▸ **EXCERPT PROVIDED**

====================

Re: [gpfsug-discuss] RKM resilience questions testing and best practice

Jan-Frode Myklebust Fri, 18 Aug 2023 06:05:56 -0700

Maybe give a vote for this one: https://ideas.ibm.com/ideas/GPFS-I-652


Encryption - tool to check health status of all configured encryption
> servers
>
> When Encryption is configured on a file system. the key server must be
> available to allow user file access. When the key server fails, data access
> is lost. We need a tools that can be run to check key server health, check
> retrieval of keys, and communication health. This should be independent of
> mmfsd. Inclusion in mmhealth would be ideal.
>

Planned for future release...


  -jf

On Fri, Aug 18, 2023 at 11:11 AM Alec <[email protected]> wrote:

> Hmm.. IBM mentions in 5.1.2 documentation that for performance we could
> just rotate the order of the keys to load balance the keys.. however
> because of server maintenance I would imagine all the nodes end up on the
> same server eventually.
>
> But I think I see a solution.  If I just define 4 additional RKM configs
> and each one with one key server and don't do anything else with it.  I am
> guessing that GPFS is going to monitor and complain about them if they go
> down.  And that is easy to test...
>
>
> So RKM.conf with
> RKM_PROD {
>   kmipServerUri1 = node1
>   kmipServerUri2 = node2
>   kmipServerUri3 = node3
>   kmipServerUri4 = node4
> }
> RKM_PROD_T1 {
>   kmipServerUri = node1
> }
> RKM_PROD_T2 {
>   kmipServerUri = node2
> }
> RKM_PROD_T3 {
>   kmipServerUri = node3
> }
> RKM_PROD_T4 {
>   kmipServerUri = node4
> }
>
> I could then define 4 files with a key from each test RKM_PROD_T? group to
> monitor the availability of the individual key servers.
>
> Call it Alec's trust but verify HA.
>
> On Fri, Aug 18, 2023, 1:51 AM Alec <[email protected]> wrote:
>
>> Okay so how do you know the backup key servers are actually functioning
>> until you try to fail to them?  We need a way to know they are actually
>> working.
>>
>> Setting  encryptionKeyCacheExpiration to 0 would actually help in that we
>> shouldn't go down once we are up.  But it would suck if we bounce and then
>> find out none of the key servers are working, then we have the same
>> disaster but just a different time to experience it.
>>
>> Spectrum Scale honestly needs an option to probe and complain about the
>> backup RKM servers.   Or if we could run a command to validate that all
>> keys are visible on all key servers that could work as well.
>>
>> Alec
>>
>> On Fri, Aug 18, 2023, 12:22 AM Jan-Frode Myklebust <[email protected]>
>> wrote:
>>
>>> If a key server go offline, scale will just go to the next one in the
>>> list -- and give a warning/error about it in mmhealth. Nothing should
>>> happen to the file system access. Also, you can tune how often scale needs
>>> to refresh the keys from the key server with encryptionKeyCacheExpiration.
>>> Setting it to 0 means that your nodes will only need to fetch the key when
>>> they mount the file system, or when you change policy.

====================

▸ **DATASET EXTRACT**
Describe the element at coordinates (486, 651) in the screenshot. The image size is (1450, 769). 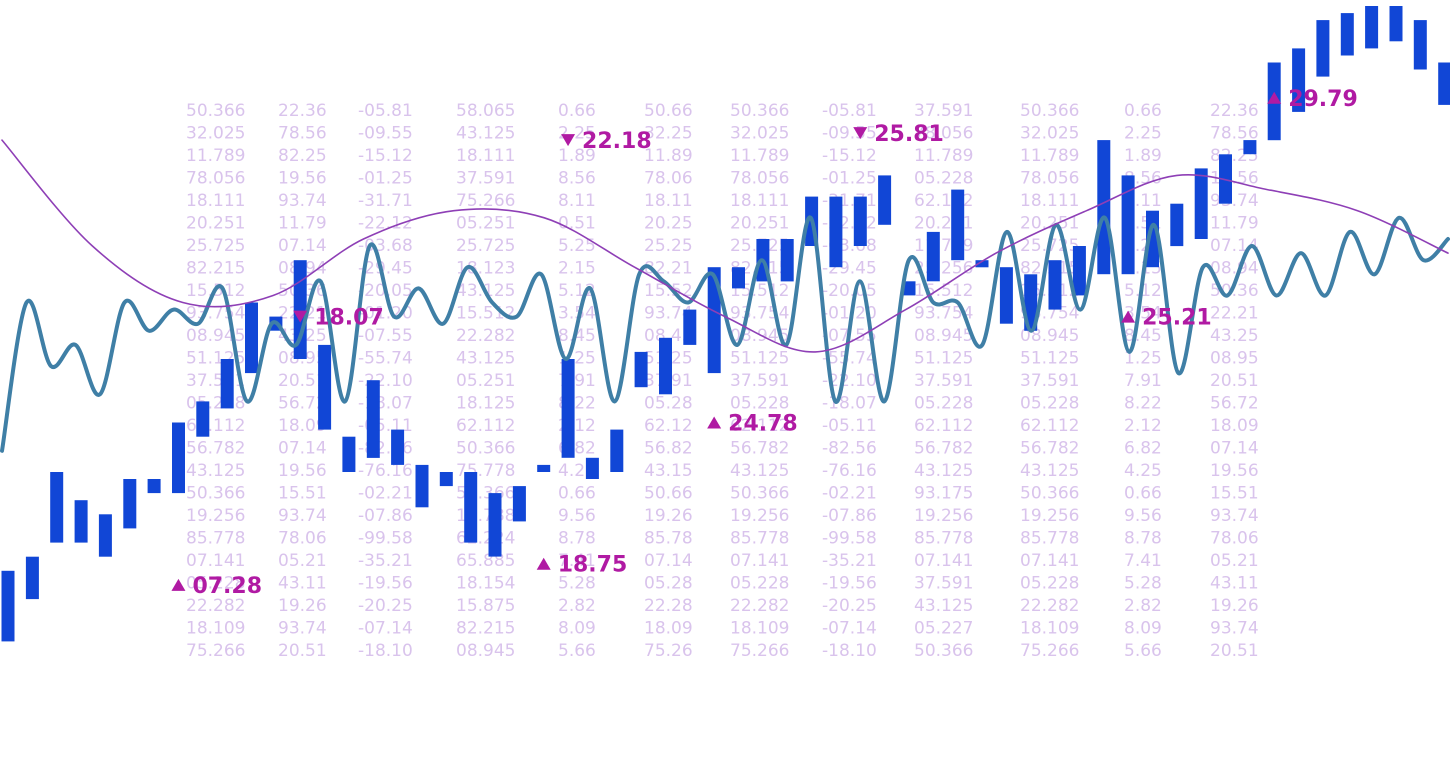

====================

▸ **DIRECTIONS**
Reproduce verbatim the stretch of the key server resilience thread above from "On Fri, Aug 18, 2023 at" through "same server eventually.".

▸ **RESULT**
On Fri, Aug 18, 2023 at 11:11 AM Alec <[email protected]> wrote:

> Hmm.. IBM mentions in 5.1.2 documentation that for performance we could
> just rotate the order of the keys to load balance the keys.. however
> because of server maintenance I would imagine all the nodes end up on the
> same server eventually.